On average, 1 in 10 patients die because of a diagnostic error, and medical errors represent the third largest cause of death in the United States. While large language models (LLMs) have been proposed to aid doctors in diagnoses, no research results have been published comparing the diagnostic abilities of many popular LLMs on a large, openly accessible real-patient cohort.

OBJECTIVE

In this study, we set out to compare the diagnostic ability of 18 LLMs from Google, OpenAI, Meta, Mistral, Cohere, and Anthropic, using 3 prompts, 2 temperature settings, and 1000 randomly selected Medical Information Mart for Intensive Care-IV (MIMIC-IV) hospital admissions. We also explore improving the diagnostic hit rate of GPT-4o 05-13 with retrieval-augmented generation (RAG) by utilizing reference ranges provided by the American Board of Internal Medicine.

METHODS

We evaluated the diagnostic ability of 21 LLMs, using an LLM-as-a-judge approach (an automated, LLM-based evaluation) on MIMIC-IV patient records, which contain final diagnostic codes. For each case, a separate assessor LLM ("judge") compared the predictor LLM's diagnostic output to the true diagnoses from the patient record. The assessor determined whether each true diagnosis was inferable from the available data and, if so, whether it was correctly predicted ("hit") or not ("miss"). Diagnoses not inferable from the patient record were excluded from the hit rate analysis.
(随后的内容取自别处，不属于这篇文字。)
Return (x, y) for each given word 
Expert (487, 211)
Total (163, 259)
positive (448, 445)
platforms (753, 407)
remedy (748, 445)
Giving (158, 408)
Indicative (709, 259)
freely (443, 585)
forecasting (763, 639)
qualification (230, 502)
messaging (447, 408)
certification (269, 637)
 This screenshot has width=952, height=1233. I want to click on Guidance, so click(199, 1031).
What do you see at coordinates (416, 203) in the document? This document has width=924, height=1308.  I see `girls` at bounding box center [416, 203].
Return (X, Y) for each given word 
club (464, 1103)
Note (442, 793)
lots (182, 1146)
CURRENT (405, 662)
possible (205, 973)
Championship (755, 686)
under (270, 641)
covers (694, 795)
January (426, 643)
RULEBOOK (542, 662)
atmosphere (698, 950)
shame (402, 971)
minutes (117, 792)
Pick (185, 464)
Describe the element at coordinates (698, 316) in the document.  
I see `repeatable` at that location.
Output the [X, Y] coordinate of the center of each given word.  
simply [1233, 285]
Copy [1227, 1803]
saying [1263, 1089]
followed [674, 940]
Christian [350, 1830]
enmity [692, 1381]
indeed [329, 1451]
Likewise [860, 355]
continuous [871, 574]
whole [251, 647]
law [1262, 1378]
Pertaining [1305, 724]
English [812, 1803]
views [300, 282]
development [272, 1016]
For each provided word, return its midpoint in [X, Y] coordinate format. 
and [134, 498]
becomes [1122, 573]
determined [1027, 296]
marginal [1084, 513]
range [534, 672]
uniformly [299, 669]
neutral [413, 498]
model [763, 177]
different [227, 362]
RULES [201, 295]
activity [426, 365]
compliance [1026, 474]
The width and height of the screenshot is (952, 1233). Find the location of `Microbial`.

The reported hit rate was defined as the number of hits divided by the total number of hits and misses. The statistical significance of the differences in model performance was assessed using a pooled z-test for proportions.

RESULTS

Gemini 2.5 was the top performer with a hit rate of 97.4% (95% CI 97.0%-97.8%) as assessed by GPT-4.1, significantly outperforming GPT-4.1, Claude-4 Opus, and Claude Sonnet. However, GPT-4.1 ranked the highest in a separate set of experiments evaluated by GPT-4 Turbo, which tended to be less conservative than GPT-4.1 in its assessments. Significant variation in diagnostic hit rates was observed across different prompts, while changes in temperature generally had little effect. Finally, RAG significantly improved the hit rate of GPT-4o 05-13 by an average of 0.8% (P<.006).

CONCLUSIONS

While the results are promising, more diverse datasets and hospital pilots, as well as close collaborations with physicians, are needed to obtain a better understanding of the diagnostic abilities of these models.

摘要

背景

平均而言，每10名患者中就有1人因诊断错误而死亡，医疗错误是美国第三大死因。虽然有人提出使用大语言模型（LLMs）来协助医生进行诊断，但尚未有研究结果发表，比较众多流行的大语言模型在一个大规模、可公开获取的真实患者队列中的诊断能力。

目的

在本研究中，我们使用3种提示、2种温度设置以及1000例随机选择的重症监护医学信息集市 - 第四版（MIMIC-IV）医院入院病例，来比较谷歌、OpenAI、Meta、米斯特拉尔、Cohere和Anthropic的18个大语言模型的诊断能力。我们还通过利用美国内科医学委员会提供的参考范围，探索使用检索增强生成（RAG）来提高GPT-4o 05-13的诊断命中率。

方法

我们使用基于大语言模型的评判方法（一种基于大语言模型的自动化评估），在包含最终诊断代码的MIMIC-IV患者记录上评估21个大语言模型的诊断能力。对于每个病例，一个单独的评估大语言模型（“评判者”）将预测大语言模型的诊断输出与患者记录中的真实诊断进行比较。评估者确定每个真实诊断是否可从可用数据中推断出来，如果可以，则确定它是否被正确预测（“命中”）或未被正确预测（“未命中”）。无法从患者记录中推断出的诊断被排除在命中率分析之外。报告的命中率定义为命中次数除以命中次数和未命中次数的总和。使用合并的z检验来评估模型性能差异的统计学显著性。

结果

据GPT-4.1评估，Gemini 2.5表现最佳，命中率为97.4%（95%置信区间97.0%-97.8%），显著优于GPT-4.1、Claude-4 Opus和Claude Sonnet。然而，在由GPT-4 Turbo评估的另一组实验中，GPT-4.1排名最高，GPT-4 Turbo在评估中往往比GPT-4.1更不保守。在不同提示下观察到诊断命中率存在显著差异，而温度变化通常影响不大。最后，RAG显著提高了GPT-4o 05-13的命中率，平均提高了0.8%（P<0.006）。